By Robert L. Mues   |   January 11th, 2014

General Factors Ohio Courts Consider When Unmarried Parents Clash Over A Child’s Name Change

name changeThe process of changing your child’s last name (name change) can be quite involved. If there is a dispute between unmarried parents as to their child’s surname, there are some general name change factors that Courts in Ohio consider.

Changing the Name of a Juvenile Child

Bobo v. Jewell, the court described their review process for determining the surname of a child born to unmarried parents.  The elements to be considered in a name change were:

  1. Length of time that the child has used a surname;
  2. The effect of a name change on the father-child relationship and on the mother-child relationship;
  3. The identification of the child as part of a family unit;
  4. The embarrassment, discomfort or inconvenience that may result when a child bears a surname different from the custodial parents;
  5. The preference of the child if the child is of an age and maturity to express a meaningful preference; and,
  6. Any other factor relevant to the child’s best interest. Courts should consider only those factors present in the particular circumstances of each case.

Timothy Bobo and Christina Jewell had a child while unmarried.  Their relationship ended prior to the birth of the child.  Timothy claimed he was not invited to sign the birth certificate or granted any visitation to his new son, Christopher Ryan Jewell.  Timothy then took the debate to court, where he stated that he wanted the child’s name changed to Christopher Ryan Bobo.

When reviewing this name change case, the court looked to the relationship of the two unmarried individuals prior to their split.  They noted that the relationship was abusive and that the couple doesn’t have much connection anymore.  They then went into the mother’s future circumstances.  The mother stated that if she were to remarry, she would take the name of her new husband.  This would leave the child without a parent having a similar last name.  Believing this not to be in the best interest of the child, they decided that the name of the child should be changed to Christopher Ryan Bobo and that Timothy, his father, given visitation and a child support payment schedule.

Ohio Supreme Court Name Change Review

In Re Willhite, where the Supreme Court of Ohio reviewed the name change denied by the Court of Appeals for the child of Janet Williams and Guy Willhite, who had recently divorced.  Janet had already completed her name change and had been attempting to change the name of their child, Elli Willhite to Elli Willhite-Williams.   The Trial Court granted the name change, and the Appellate Court overturned the change, this led to the Supreme Court review.

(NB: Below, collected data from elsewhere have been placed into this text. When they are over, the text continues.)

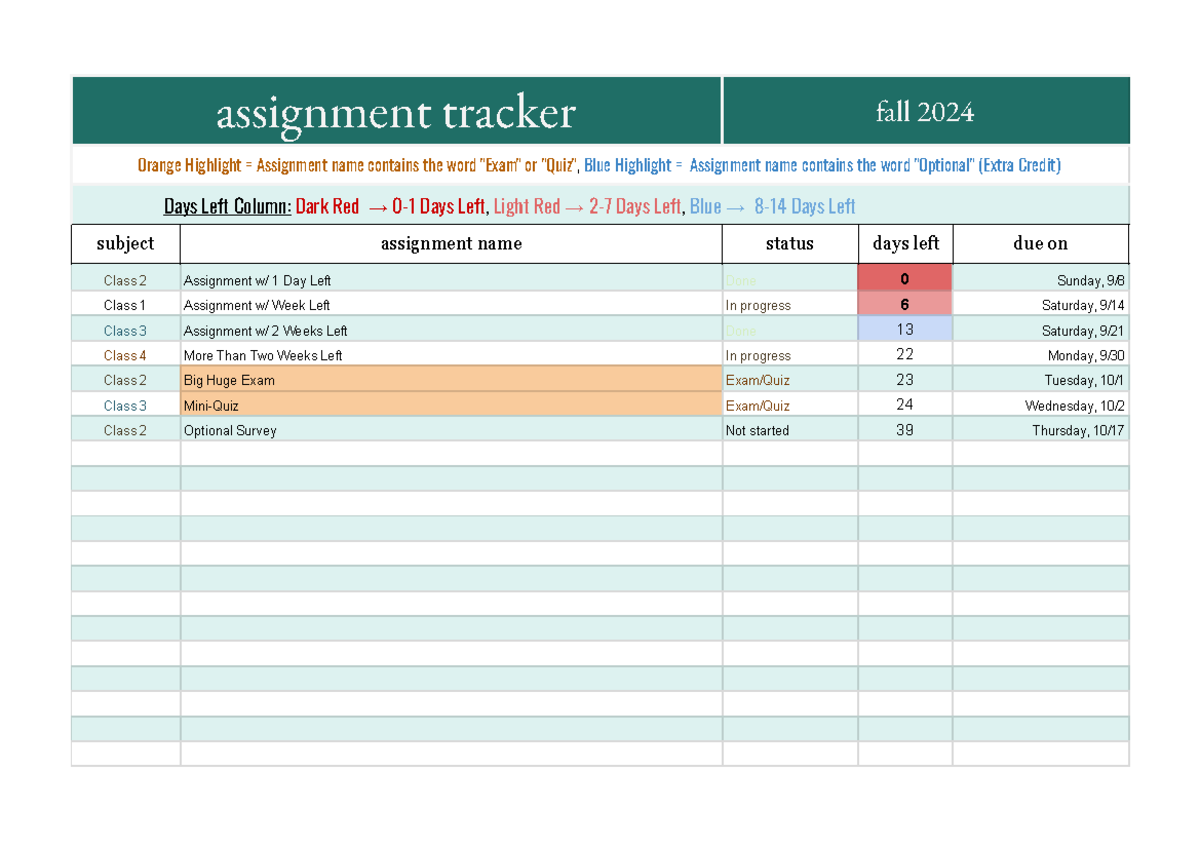Select the 'Days Left Column:' legend text
1200x848 pixels.
[x=224, y=206]
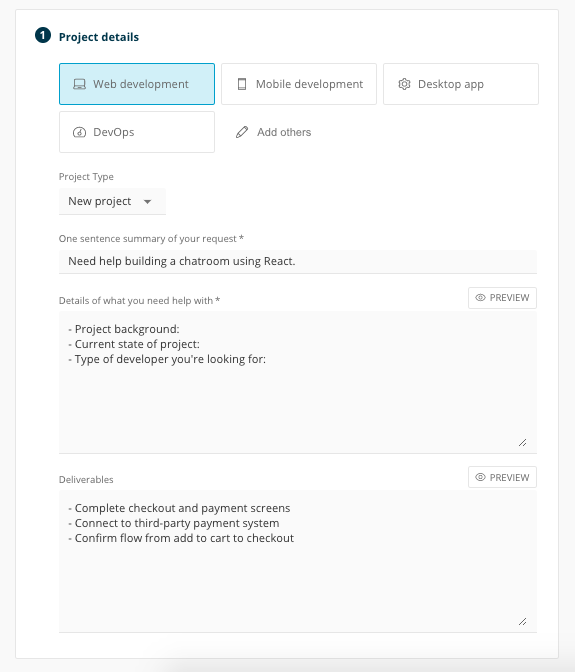Click the New project dropdown text
Screen dimensions: 575x672
(x=99, y=201)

During the name change review, the court took into consideration the following:

  1. Guy Willhite’s opposition to the name change.  (The reason the name change didn’t take effect immediately when Ms. Williams requested is because of the opposition of Mr. Willhite.  Because of this opposition, a court hearing was granted, which ultimately led to the Supreme Court of Ohio.)
  2. The Supreme Court looked to the “Best Interests of the Child” where it found that with a hyphenated name both parents would receive credit as to who is responsible for the child; and therefore, upheld the Trial Court’s ruling and changed the name of the child to Williams-Willhite.

This is a significant change from Bobo as the courts no longer look to which parent, but both.  Here, whether or not the mother remarried and had a different last name was not discussed. The Court analyzed who maintained responsibility of the child, and then applied the “Best Interests of the Child” test.

Name Change For Juvenile Child Conclusion

While this case differs as to how the parents have separate last names, they both rule on the changing of the last name of a juvenile child.  Willhite makes the point that both parents need to receive credit for responsibility of a child.  Under Bobo, they seemed to look towards factors that affected the child’s well-being.  While here, even though they do apply the “best interests” test, it seems more of a ruling to appease both of the parents rather than to benefit the child.  The bottom line is that there often is a preference to compromise in a name change, and hyphenate the child’s last name.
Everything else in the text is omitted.